Before 2001, Incubus was more often associated with thrashing
rap-metal than with any other strain of rock music. Fusing fuzzy
noise with roaring guitars and electronic elements, the California
quintet was certainly traversing familiar late-’90s hard rock
territory. This description ceased to make much sense after the
massive success of their single “Drive” and the release
of Morning View that year.
“Drive” was incredibly mellow, featuring a soaring
chorus and a guitar part that Dave Matthews could have written.
Coupled with the release of the ballad-filled Morning View, it
seemed as though Incubus might have been headed towards Goo Goo
The Goo Goo’s completely switched their focus from raunchy
punk and messy hard rock to writing power ballads such as
“Iris” after the random success of 1995’s
“Name.” Some might call such a change taking a bold new
artistic direction. Most of those familiar with their older music
(admittedly few) would simply say they sold out.
Refreshingly, Incubus frontman Brandon Boyd fails to take his
band closer to Matchbox Twenty territory on their latest record
A Crow Left of the Murder. Instead, Crow is a
satisfyingly consistent alternative-metal album that will likely
please Incubus fans both new and old. This is an album that sounds
better and better with each listen.
The comparisons to other bands, however, are impossible to
avoid. Besides an ability to churn out somewhat inventive riffs and
hooks, their music is devoid of any uniqueness or originality.

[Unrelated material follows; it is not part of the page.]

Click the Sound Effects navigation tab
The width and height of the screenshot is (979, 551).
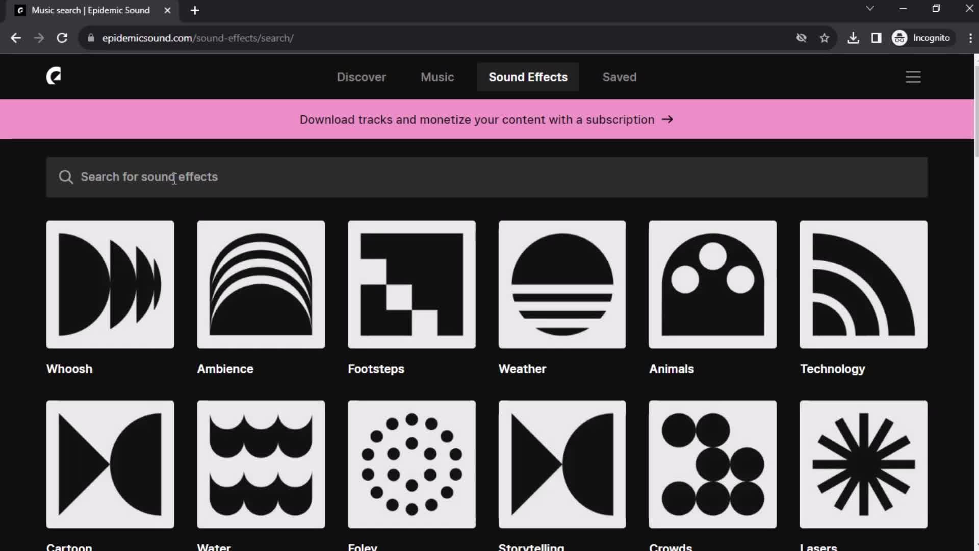pos(528,77)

Upon arriving on the California scene, Incubus was celebrated
and criticized for clinging closely to the thrash-funk of the
earlier Red Hot Chili Peppers. On this newest record, they owe more
to the guitar-driven sound of the most recent Chili Peppers music
or the jagged intensity of Rage Against the Machine than anything
To say that Incubus lack the creativity of either band would be
an understatement. Nothing on Crow is as wonderfully breezy
or as cathartically rebellious as the latest material those two
bands have recently released.
Instead, what Incubus delivers on Crow lies somewhere
blandly in between. This should guarantee them a fair amount of
success and popularity with the mainstream teenage audience.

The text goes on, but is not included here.